*** INPUT MATERIAL

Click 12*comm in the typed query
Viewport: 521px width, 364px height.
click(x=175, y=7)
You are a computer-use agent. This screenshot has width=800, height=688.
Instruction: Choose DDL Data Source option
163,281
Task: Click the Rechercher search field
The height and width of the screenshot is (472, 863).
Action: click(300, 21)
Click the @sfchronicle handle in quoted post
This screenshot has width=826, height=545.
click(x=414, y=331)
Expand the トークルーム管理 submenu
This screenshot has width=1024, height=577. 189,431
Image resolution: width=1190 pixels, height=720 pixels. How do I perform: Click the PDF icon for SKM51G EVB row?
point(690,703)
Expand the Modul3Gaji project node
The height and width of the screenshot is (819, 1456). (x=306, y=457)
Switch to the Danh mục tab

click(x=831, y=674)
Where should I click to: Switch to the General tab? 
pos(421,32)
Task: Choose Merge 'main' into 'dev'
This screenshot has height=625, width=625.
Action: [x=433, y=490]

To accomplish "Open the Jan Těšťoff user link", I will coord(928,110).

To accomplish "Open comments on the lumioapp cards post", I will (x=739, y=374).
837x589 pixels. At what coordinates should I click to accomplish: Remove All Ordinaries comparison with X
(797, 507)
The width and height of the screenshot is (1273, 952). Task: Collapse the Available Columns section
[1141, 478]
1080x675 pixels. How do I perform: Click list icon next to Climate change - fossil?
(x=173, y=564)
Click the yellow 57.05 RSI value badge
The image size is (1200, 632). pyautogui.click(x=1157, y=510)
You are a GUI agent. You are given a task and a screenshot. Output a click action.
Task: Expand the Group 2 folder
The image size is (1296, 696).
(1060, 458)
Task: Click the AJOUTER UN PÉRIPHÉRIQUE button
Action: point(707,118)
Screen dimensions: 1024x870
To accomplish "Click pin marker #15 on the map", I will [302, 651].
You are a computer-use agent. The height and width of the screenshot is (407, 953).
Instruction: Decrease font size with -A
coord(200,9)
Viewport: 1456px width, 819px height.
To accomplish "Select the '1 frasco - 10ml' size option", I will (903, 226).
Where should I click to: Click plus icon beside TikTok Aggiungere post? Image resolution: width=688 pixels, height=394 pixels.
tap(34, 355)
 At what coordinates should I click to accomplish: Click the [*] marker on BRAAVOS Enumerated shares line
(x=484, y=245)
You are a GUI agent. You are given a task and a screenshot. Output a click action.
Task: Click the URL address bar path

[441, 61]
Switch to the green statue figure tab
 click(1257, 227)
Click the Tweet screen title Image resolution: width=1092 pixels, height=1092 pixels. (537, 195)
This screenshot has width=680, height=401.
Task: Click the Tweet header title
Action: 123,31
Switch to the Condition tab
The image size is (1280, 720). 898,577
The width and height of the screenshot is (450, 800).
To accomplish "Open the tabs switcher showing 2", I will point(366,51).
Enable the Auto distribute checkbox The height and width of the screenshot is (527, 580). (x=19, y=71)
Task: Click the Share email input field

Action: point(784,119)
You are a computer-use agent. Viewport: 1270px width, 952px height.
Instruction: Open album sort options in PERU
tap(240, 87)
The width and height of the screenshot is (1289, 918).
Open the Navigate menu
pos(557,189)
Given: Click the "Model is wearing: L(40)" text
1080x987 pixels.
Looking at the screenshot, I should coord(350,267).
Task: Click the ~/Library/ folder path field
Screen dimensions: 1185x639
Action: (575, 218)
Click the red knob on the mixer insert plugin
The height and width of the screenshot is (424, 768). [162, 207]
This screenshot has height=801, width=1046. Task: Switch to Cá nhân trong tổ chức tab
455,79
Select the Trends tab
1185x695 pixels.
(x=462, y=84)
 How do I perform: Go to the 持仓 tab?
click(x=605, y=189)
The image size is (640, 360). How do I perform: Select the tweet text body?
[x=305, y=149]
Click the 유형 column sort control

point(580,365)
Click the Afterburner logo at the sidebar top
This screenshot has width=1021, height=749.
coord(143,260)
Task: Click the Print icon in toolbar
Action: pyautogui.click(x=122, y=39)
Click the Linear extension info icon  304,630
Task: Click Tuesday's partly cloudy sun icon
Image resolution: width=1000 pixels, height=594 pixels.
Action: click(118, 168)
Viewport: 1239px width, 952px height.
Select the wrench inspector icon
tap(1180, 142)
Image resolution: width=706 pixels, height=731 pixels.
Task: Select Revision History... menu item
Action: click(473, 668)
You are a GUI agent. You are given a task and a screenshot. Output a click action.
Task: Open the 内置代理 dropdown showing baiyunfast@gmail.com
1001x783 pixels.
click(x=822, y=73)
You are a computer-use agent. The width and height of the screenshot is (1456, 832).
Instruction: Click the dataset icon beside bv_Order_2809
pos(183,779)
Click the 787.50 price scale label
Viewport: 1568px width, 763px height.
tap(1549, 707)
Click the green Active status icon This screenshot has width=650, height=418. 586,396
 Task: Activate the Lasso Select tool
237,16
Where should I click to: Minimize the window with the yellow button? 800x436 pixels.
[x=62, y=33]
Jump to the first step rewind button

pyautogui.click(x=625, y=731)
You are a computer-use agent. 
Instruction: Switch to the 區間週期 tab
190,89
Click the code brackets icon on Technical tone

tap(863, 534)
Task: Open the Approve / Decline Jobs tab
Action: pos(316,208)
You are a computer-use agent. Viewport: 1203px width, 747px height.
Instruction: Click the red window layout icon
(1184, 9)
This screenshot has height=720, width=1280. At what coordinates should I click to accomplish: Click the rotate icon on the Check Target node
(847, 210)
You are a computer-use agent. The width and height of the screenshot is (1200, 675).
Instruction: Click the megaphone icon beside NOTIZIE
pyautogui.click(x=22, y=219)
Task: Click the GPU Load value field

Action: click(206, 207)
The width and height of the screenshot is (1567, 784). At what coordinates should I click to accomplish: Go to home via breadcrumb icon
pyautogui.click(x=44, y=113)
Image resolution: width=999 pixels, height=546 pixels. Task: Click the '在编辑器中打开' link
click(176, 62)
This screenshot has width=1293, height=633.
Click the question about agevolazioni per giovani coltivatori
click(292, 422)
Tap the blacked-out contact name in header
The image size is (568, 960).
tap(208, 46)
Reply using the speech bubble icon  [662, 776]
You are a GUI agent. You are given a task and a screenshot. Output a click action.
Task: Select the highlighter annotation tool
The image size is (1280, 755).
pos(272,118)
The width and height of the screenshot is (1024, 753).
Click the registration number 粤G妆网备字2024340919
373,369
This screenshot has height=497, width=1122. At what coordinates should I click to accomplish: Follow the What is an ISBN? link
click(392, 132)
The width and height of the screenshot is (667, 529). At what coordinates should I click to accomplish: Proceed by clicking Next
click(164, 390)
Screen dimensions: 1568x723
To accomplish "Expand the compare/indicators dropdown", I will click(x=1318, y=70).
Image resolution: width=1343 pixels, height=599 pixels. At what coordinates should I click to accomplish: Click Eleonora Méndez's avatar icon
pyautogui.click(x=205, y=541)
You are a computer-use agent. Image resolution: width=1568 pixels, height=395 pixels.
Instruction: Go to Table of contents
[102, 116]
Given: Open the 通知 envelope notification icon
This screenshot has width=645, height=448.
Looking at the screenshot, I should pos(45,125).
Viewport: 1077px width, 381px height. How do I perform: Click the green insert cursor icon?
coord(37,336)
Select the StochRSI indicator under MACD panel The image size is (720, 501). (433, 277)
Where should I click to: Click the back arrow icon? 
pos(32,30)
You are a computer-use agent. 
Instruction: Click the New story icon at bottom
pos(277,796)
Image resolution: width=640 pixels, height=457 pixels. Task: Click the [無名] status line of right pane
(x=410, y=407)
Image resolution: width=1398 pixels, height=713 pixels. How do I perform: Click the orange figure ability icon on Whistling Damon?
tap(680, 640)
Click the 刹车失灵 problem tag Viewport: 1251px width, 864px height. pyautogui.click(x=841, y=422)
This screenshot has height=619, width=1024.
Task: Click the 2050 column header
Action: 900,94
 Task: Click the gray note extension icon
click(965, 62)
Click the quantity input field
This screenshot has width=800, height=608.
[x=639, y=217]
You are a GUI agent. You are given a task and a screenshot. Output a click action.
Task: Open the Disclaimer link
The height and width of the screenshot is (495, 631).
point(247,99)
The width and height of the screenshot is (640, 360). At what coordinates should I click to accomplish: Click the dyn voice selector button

******

**YOUR TASK**
Copy out the rows above unchanged. Begin at the line that contains "I will coord(928,110)." and stop after the line that contains "The image size is (1200, 632).".

**RESULT FOR THIS EXERCISE**
To accomplish "Open the Jan Těšťoff user link", I will coord(928,110).

To accomplish "Open comments on the lumioapp cards post", I will (x=739, y=374).
837x589 pixels. At what coordinates should I click to accomplish: Remove All Ordinaries comparison with X
(797, 507)
The width and height of the screenshot is (1273, 952). Task: Collapse the Available Columns section
[1141, 478]
1080x675 pixels. How do I perform: Click list icon next to Climate change - fossil?
(x=173, y=564)
Click the yellow 57.05 RSI value badge
The image size is (1200, 632). pyautogui.click(x=1157, y=510)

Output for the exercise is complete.